- Your task:
Word for word, output the data that follows.

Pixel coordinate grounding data
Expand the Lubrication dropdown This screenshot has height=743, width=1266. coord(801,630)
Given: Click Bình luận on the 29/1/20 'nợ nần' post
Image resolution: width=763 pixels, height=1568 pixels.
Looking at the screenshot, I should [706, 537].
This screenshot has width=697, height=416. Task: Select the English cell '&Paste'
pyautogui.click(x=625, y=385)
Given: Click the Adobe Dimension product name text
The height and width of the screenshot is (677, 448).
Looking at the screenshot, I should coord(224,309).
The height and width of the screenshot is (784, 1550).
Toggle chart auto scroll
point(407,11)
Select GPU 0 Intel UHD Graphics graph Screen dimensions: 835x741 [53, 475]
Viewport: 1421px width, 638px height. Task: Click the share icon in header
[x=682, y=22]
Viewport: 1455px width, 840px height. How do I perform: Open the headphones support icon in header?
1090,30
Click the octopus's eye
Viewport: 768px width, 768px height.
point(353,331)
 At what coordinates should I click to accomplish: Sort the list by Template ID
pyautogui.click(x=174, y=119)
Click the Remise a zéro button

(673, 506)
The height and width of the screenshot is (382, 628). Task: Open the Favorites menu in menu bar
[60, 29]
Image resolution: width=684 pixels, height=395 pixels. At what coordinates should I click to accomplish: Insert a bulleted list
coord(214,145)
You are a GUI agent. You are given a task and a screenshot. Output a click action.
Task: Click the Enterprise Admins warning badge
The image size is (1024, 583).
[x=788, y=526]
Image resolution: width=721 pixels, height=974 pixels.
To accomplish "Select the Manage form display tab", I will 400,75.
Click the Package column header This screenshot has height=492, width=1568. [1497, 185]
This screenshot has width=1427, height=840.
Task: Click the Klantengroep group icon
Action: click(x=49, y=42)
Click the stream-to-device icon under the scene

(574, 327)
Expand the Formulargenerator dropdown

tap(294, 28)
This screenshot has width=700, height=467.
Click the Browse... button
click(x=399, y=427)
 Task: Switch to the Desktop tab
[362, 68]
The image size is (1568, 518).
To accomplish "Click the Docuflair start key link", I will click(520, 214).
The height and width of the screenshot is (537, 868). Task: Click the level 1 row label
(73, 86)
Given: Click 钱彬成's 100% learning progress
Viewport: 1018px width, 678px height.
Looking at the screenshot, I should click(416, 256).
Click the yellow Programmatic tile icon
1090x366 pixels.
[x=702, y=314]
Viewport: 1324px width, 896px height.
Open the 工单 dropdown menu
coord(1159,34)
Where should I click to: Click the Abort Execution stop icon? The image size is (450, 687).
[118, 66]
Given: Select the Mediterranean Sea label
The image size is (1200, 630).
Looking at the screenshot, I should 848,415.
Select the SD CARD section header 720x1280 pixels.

- Result of the exercise:
Expand the Lubrication dropdown This screenshot has height=743, width=1266. coord(801,630)
Given: Click Bình luận on the 29/1/20 'nợ nần' post
Image resolution: width=763 pixels, height=1568 pixels.
Looking at the screenshot, I should [706, 537].
This screenshot has width=697, height=416. Task: Select the English cell '&Paste'
pyautogui.click(x=625, y=385)
Given: Click the Adobe Dimension product name text
The height and width of the screenshot is (677, 448).
Looking at the screenshot, I should coord(224,309).
The height and width of the screenshot is (784, 1550).
Toggle chart auto scroll
point(407,11)
Select GPU 0 Intel UHD Graphics graph Screen dimensions: 835x741 [53, 475]
Viewport: 1421px width, 638px height. Task: Click the share icon in header
[x=682, y=22]
Viewport: 1455px width, 840px height. How do I perform: Open the headphones support icon in header?
1090,30
Click the octopus's eye
Viewport: 768px width, 768px height.
point(353,331)
 At what coordinates should I click to accomplish: Sort the list by Template ID
pyautogui.click(x=174, y=119)
Click the Remise a zéro button

(673, 506)
The height and width of the screenshot is (382, 628). Task: Open the Favorites menu in menu bar
[60, 29]
Image resolution: width=684 pixels, height=395 pixels. At what coordinates should I click to accomplish: Insert a bulleted list
coord(214,145)
You are a GUI agent. You are given a task and a screenshot. Output a click action.
Task: Click the Enterprise Admins warning badge
The image size is (1024, 583).
[x=788, y=526]
Image resolution: width=721 pixels, height=974 pixels.
To accomplish "Select the Manage form display tab", I will 400,75.
Click the Package column header This screenshot has height=492, width=1568. [1497, 185]
This screenshot has width=1427, height=840.
Task: Click the Klantengroep group icon
Action: click(x=49, y=42)
Click the stream-to-device icon under the scene

(574, 327)
Expand the Formulargenerator dropdown

tap(294, 28)
This screenshot has width=700, height=467.
Click the Browse... button
click(x=399, y=427)
 Task: Switch to the Desktop tab
[362, 68]
The image size is (1568, 518).
To accomplish "Click the Docuflair start key link", I will click(520, 214).
The height and width of the screenshot is (537, 868). Task: Click the level 1 row label
(73, 86)
Given: Click 钱彬成's 100% learning progress
Viewport: 1018px width, 678px height.
Looking at the screenshot, I should click(416, 256).
Click the yellow Programmatic tile icon
1090x366 pixels.
[x=702, y=314]
Viewport: 1324px width, 896px height.
Open the 工单 dropdown menu
coord(1159,34)
Where should I click to: Click the Abort Execution stop icon? The image size is (450, 687).
[118, 66]
Given: Select the Mediterranean Sea label
The image size is (1200, 630).
Looking at the screenshot, I should 848,415.
Select the SD CARD section header 720x1280 pixels.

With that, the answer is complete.